Surprisingly, the movie it reminded me of the most was Steven Spielberg’s Lincoln. Both films are about rather flamboyant political figures – to this day seen as among the finest men their respective countries have ever had the good fortune of being led by – but more to the point, both movies focus on a very brief moment in their lives. In Lincoln, Spielberg concentrated on the President’s efforts to pass the Thirteenth Amendment, the law that would abolish slavery. In Darkest Hour, director Joe Wright narrows the plot down to basically a month, May of 1940, when Winston Churchill was first elected Prime Minister of Great Britain.
In that month, Churchill had to establish himself as a leader, all the while battling the disdain of his peers, and the King (George VI, most memorably played by Colin Firth in The King’s Speech, and most recently by Jared Harris in Netflix’s The Crown); he had to decide whether or not to strike a peace deal with Adolf Hitler’s rapidly expanding Nazi empire, and strategise a plan of evacuation for the more than 300,000 troops trapped on the beaches of Dunkirk.
It was perhaps the most difficult predicament possible for him to have been thrust into, but as the eminently quotable man once said, “Success is not final, failure is not fatal: It is the courage to continue that counts.”

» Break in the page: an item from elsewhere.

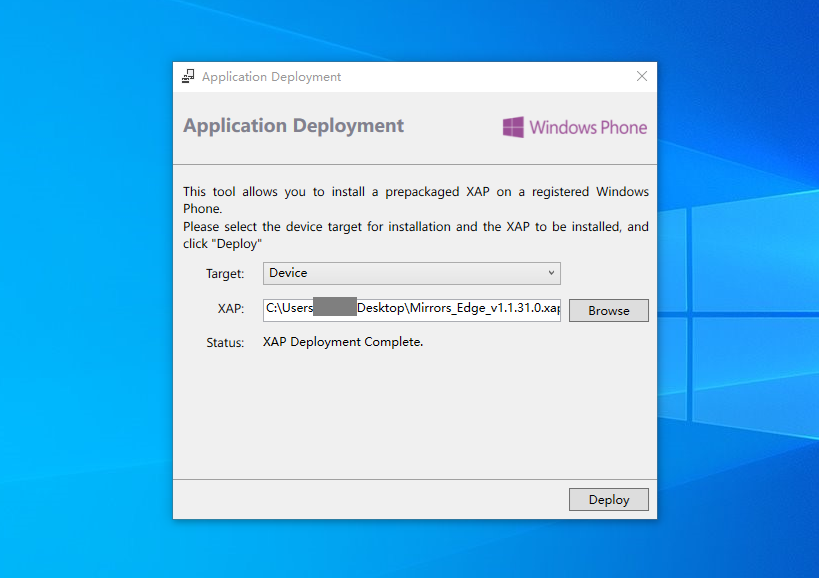Click the window title bar text
Viewport: 819px width, 578px height.
[271, 77]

The first time we see him, Churchill is plonked on his bed, in his bathrobe, having a hearty breakfast of eggs, bacon and a peg of scotch. His cigar, which I cannot recall him ever being separated from in the film, establishes itself as a permanent fixture in his mouth. He barks and mumbles the first of the many speeches he would deliver to a hassled secretary, our surrogate in this world, played by Lily James. Churchill’s words – his delivery of them, and his roundabout and frankly chaotic way of coming up with them – play a significant role in Darkest Hour. Of course, it all concludes with the most famous of them all, “We shall fight on the beaches…”
And as delivered by Gary Oldman, it’s tremendously moving. Worth mentioning, though, is the fact that it arrives in the film’s final scene, which was strangely spoiled in the trailer. It’s a suitably rousing moment in a movie that should ideally have had nothing but fist-pumping moments of patriotism. But that’s not the case, because for most of its two hours, Darkest Hours feels rather inert, dramatically. Were it not for Oldman’s performance, delivered from under the same three inches of makeup previously slapped on Anthony Hopkins’ face in Hitchcock, the ebbs and flows of Anthony McCarten’s overly expository script – the sort that feels the need to explain the significance of white handkerchiefs in the House of Commons, and feels compelled to address characters by their official titles lest we forget who’s who – would have been quite the impatient experience.
But then again, I had Bruno Delbonnel’s visuals to keep me distracted. Through his lens, Darkest Hour takes the appearance of an Expressionistic painting; the chiaroscuro lighting (prominent shafts of light creating high contrast shadows) recalls the works of Caravaggio and Rembrandt, as strange as it may sound. Joe Wright was already a rather flashy director – who can forget that 7-minute single take tracking shot from Atonement, or that parking lot fight sequence from Hanna? And for him to pair up with someone whose style is just as instantly recognisable as any prominent filmmaker’s sounded risky – what with clashing voices and all – but it’s the best thing about this film.
Darkest Hour, together with Christopher Nolan’s Dunkirk and the pleasantly surprising Their Finest, is the third movie of 2017 that features Operation Dynamo as a prominent plot point. It is also, keeping aside The Crown, the second film of 2017 about Winston Churchill. Simply based on the sheer amount of alternatives available, it isn’t up to the mark. But remember, neither of those films have Gary Oldman positively begging for an Oscar either. He did, however, deserve a better film with which to win it.